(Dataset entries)
════════════════════

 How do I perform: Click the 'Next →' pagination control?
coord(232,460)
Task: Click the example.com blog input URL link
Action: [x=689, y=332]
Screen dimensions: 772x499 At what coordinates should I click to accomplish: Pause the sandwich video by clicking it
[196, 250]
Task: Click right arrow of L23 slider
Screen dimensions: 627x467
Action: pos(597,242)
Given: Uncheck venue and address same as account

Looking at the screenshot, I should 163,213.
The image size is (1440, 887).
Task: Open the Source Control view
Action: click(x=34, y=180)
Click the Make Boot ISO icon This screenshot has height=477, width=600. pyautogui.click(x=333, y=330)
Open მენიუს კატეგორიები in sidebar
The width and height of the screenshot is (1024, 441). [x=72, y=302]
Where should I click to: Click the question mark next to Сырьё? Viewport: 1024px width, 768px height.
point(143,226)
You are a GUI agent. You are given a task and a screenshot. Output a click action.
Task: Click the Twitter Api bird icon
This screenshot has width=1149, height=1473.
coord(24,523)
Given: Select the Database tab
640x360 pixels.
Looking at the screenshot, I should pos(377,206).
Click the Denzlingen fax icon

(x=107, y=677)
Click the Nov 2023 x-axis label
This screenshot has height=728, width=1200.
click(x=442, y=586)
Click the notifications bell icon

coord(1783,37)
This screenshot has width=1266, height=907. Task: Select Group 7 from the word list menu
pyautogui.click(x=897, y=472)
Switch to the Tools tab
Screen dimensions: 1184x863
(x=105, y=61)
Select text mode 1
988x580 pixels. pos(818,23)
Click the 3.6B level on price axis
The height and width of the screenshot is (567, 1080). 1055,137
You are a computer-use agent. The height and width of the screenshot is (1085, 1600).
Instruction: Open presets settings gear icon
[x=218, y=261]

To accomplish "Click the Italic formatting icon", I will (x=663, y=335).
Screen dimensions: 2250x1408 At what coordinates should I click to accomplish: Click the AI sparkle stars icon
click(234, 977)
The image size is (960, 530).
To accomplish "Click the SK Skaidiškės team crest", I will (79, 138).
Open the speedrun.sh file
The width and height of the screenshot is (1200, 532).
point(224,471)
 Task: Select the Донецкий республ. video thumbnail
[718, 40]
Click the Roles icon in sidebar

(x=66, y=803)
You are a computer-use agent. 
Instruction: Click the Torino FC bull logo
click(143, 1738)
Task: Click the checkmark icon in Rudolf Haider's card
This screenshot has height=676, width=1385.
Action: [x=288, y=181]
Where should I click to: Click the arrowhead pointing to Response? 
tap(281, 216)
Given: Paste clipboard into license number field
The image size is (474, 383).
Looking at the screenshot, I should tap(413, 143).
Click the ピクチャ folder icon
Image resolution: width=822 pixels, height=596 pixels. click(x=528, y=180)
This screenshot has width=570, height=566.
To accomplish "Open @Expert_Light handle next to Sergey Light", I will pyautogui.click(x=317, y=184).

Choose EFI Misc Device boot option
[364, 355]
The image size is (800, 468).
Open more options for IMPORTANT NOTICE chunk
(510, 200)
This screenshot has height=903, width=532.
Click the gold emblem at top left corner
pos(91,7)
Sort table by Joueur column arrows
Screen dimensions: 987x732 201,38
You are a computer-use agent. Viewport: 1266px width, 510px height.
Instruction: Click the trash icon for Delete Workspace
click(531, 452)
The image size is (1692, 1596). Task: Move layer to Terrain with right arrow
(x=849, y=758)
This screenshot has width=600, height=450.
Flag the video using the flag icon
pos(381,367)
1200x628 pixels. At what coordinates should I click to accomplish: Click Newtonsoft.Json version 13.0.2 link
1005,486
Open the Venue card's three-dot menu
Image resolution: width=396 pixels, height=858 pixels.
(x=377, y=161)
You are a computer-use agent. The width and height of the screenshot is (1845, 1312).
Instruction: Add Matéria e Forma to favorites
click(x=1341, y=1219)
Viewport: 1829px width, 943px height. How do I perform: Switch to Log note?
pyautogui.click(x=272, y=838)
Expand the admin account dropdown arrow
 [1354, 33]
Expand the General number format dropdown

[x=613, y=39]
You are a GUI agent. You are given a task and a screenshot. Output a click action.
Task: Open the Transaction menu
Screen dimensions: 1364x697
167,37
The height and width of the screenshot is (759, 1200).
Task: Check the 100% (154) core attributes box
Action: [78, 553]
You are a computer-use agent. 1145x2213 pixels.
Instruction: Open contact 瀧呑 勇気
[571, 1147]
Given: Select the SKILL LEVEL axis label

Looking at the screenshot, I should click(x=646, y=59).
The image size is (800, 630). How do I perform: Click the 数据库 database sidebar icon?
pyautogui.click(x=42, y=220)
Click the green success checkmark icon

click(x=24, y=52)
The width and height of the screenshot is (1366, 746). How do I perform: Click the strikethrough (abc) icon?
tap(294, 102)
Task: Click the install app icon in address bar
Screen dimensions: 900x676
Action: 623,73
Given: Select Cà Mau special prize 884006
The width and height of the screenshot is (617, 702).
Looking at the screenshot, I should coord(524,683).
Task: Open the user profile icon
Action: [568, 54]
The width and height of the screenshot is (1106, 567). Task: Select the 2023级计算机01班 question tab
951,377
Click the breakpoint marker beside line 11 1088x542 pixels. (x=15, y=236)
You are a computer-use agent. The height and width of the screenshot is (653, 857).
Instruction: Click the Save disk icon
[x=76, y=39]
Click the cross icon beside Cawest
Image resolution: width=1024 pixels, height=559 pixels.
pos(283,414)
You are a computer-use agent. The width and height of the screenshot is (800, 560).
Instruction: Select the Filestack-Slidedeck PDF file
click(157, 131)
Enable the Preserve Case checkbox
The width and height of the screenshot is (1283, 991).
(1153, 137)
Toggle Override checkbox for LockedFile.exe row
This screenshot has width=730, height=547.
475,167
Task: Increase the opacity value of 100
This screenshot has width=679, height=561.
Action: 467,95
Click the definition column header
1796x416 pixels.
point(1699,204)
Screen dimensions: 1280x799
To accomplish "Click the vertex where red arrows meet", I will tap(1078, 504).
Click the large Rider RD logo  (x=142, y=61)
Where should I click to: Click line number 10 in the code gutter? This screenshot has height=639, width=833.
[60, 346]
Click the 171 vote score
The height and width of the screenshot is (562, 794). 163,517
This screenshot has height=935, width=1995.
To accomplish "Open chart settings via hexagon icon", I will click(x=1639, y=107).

════════════════════

- _What is required_
Write out exactly the lines starting with the one that holds "Toggle Override checkbox" and running through the last line above.

- _Expected answer_
Toggle Override checkbox for LockedFile.exe row
This screenshot has width=730, height=547.
475,167
Task: Increase the opacity value of 100
This screenshot has width=679, height=561.
Action: 467,95
Click the definition column header
1796x416 pixels.
point(1699,204)
Screen dimensions: 1280x799
To accomplish "Click the vertex where red arrows meet", I will tap(1078, 504).
Click the large Rider RD logo  (x=142, y=61)
Where should I click to: Click line number 10 in the code gutter? This screenshot has height=639, width=833.
[60, 346]
Click the 171 vote score
The height and width of the screenshot is (562, 794). 163,517
This screenshot has height=935, width=1995.
To accomplish "Open chart settings via hexagon icon", I will click(x=1639, y=107).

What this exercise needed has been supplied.